Document
________________________

I'm on an IvyBridge and want to test the L1d cache organization. My understanding is as follows:
On IvyBridge, L1d cache has 32K capacity, 64B cache line, 8 way set associative. Therefore it has 32K/(64*8) = 64 sets, given a main memory addr
, the set index can be computed by (addr/64) % 64
.
So if I step the main memory by 64*64 (4K), I will always touch the same L1d set. A set only has 8 cache lines, as a consequence if I loop it with 16 steps, I will get almost 100% L1d cache miss.
I write the following program to verify:
section .bss
align 4096
buf: resb 1<<26
%define gap 64 * 64 ; no L1 cache miss
; %define gap 64 * 64 * 256 ; 41% L1 cache miss
; %define gap 64 * 64 * 512 ; 95% L1 cache miss
; however, total cycle suggests this gap is already at L3 latency level with complete L2 cache miss.
section .text
global _start
_start:
mov rcx, 10000000
xor rax, rax
loop:
mov rax, [buf+rax]
mov rax, [buf+rax+gap*1]
mov rax, [buf+rax+gap*2]
mov rax, [buf+rax+gap*3]
mov rax, [buf+rax+gap*4]
mov rax, [buf+rax+gap*5]
mov rax, [buf+rax+gap*6]
mov rax, [buf+rax+gap*7]
mov rax, [buf+rax+gap*8]
mov rax, [buf+rax+gap*9]
mov rax, [buf+rax+gap*10]
mov rax, [buf+rax+gap*11]
mov rax, [buf+rax+gap*12]
mov rax, [buf+rax+gap*13]
mov rax, [buf+rax+gap*14]
mov rax, [buf+rax+gap*15]
dec rcx,
jne loop
xor rdi, rdi
mov rax, 60
syscall
To my surprise, perf
shows there is no L1 cache missing at all:
160,494,057 L1-dcache-loads
4,290 L1-dcache-load-misses # 0.00% of all L1-dcache hits
What is wrong in my understanding?

________________________

Exercise task a
List each value the cache-test post gives for gap in its %define lines, with the L1 miss result noted beside it.

________________________

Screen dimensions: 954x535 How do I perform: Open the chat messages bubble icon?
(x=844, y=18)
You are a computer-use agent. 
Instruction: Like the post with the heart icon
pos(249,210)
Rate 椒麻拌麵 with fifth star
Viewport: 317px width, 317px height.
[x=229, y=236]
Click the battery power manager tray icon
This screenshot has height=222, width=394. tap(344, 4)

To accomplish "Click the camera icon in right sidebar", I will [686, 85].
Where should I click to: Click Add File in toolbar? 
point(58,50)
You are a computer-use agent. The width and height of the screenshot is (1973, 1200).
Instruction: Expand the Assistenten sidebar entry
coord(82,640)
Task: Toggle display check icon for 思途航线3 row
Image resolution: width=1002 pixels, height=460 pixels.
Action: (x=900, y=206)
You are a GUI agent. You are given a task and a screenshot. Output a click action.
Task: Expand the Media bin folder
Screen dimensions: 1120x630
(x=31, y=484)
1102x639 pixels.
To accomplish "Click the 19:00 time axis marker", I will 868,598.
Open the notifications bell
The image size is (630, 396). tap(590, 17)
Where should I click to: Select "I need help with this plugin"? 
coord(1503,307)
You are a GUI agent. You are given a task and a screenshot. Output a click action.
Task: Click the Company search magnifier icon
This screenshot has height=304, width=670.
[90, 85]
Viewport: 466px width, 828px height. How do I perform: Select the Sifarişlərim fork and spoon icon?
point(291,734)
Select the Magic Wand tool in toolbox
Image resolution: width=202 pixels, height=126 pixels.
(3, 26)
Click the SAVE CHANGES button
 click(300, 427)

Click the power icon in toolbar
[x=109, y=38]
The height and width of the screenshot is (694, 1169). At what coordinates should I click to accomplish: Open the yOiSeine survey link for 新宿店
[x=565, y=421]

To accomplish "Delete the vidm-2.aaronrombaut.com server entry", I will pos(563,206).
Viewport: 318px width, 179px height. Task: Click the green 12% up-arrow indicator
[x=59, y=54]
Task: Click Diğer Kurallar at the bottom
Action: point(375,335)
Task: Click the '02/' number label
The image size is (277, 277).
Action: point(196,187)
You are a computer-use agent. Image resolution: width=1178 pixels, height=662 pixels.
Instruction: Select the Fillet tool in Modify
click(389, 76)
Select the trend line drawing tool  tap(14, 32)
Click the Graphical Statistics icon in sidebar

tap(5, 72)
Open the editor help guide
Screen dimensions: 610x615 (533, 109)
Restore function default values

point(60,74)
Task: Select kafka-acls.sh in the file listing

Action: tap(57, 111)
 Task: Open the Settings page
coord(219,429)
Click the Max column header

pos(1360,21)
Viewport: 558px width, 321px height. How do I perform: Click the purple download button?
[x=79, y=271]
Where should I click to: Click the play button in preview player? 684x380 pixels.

________________________

Exercise task b
From the records, extract the lines starting at the one that contains "Where should I click to: Select" and stopping after the one that contains "[x=565, y=421]", reproducing each line unchanged.

Final result a
- 64 * 64: no L1 cache miss
- 64 * 64 * 256: 41% L1 cache miss
- 64 * 64 * 512: 95% L1 cache miss

Final result b
Where should I click to: Select "I need help with this plugin"? 
coord(1503,307)
You are a GUI agent. You are given a task and a screenshot. Output a click action.
Task: Click the Company search magnifier icon
This screenshot has height=304, width=670.
[90, 85]
Viewport: 466px width, 828px height. How do I perform: Select the Sifarişlərim fork and spoon icon?
point(291,734)
Select the Magic Wand tool in toolbox
Image resolution: width=202 pixels, height=126 pixels.
(3, 26)
Click the SAVE CHANGES button
 click(300, 427)

Click the power icon in toolbar
[x=109, y=38]
The height and width of the screenshot is (694, 1169). At what coordinates should I click to accomplish: Open the yOiSeine survey link for 新宿店
[x=565, y=421]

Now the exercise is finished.